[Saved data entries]
◆ ◆ ◆ ◆
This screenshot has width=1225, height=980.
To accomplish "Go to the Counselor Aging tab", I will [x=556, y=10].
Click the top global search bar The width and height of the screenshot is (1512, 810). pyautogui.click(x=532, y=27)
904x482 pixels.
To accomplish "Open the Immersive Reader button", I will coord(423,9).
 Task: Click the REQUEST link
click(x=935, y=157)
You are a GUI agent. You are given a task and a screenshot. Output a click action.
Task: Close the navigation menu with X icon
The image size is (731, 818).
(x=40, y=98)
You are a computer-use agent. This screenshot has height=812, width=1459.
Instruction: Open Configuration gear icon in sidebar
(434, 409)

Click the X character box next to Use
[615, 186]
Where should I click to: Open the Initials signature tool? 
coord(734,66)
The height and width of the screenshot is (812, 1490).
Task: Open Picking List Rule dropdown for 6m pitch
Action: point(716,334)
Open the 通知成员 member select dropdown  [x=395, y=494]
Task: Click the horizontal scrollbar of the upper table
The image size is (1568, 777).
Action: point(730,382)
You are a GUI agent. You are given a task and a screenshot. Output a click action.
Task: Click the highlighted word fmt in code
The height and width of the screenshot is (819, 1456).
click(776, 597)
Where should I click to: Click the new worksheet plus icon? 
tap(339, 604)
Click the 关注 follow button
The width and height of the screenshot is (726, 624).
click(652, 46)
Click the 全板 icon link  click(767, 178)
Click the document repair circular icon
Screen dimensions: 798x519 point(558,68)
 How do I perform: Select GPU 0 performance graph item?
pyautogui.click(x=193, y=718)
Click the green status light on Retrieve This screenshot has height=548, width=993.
◆ ◆ ◆ ◆
Write out the material from the line containing "Task: Click the horizontal" through the line containing "Click the 全板", requests included. Shift every coordinate in the answers up by 4.

Task: Click the horizontal scrollbar of the upper table
The image size is (1568, 777).
Action: point(734,386)
You are a GUI agent. You are given a task and a screenshot. Output a click action.
Task: Click the highlighted word fmt in code
The height and width of the screenshot is (819, 1456).
click(780, 601)
Where should I click to: Click the new worksheet plus icon? 
tap(343, 608)
Click the 关注 follow button
The width and height of the screenshot is (726, 624).
click(656, 50)
Click the 全板 icon link  click(771, 182)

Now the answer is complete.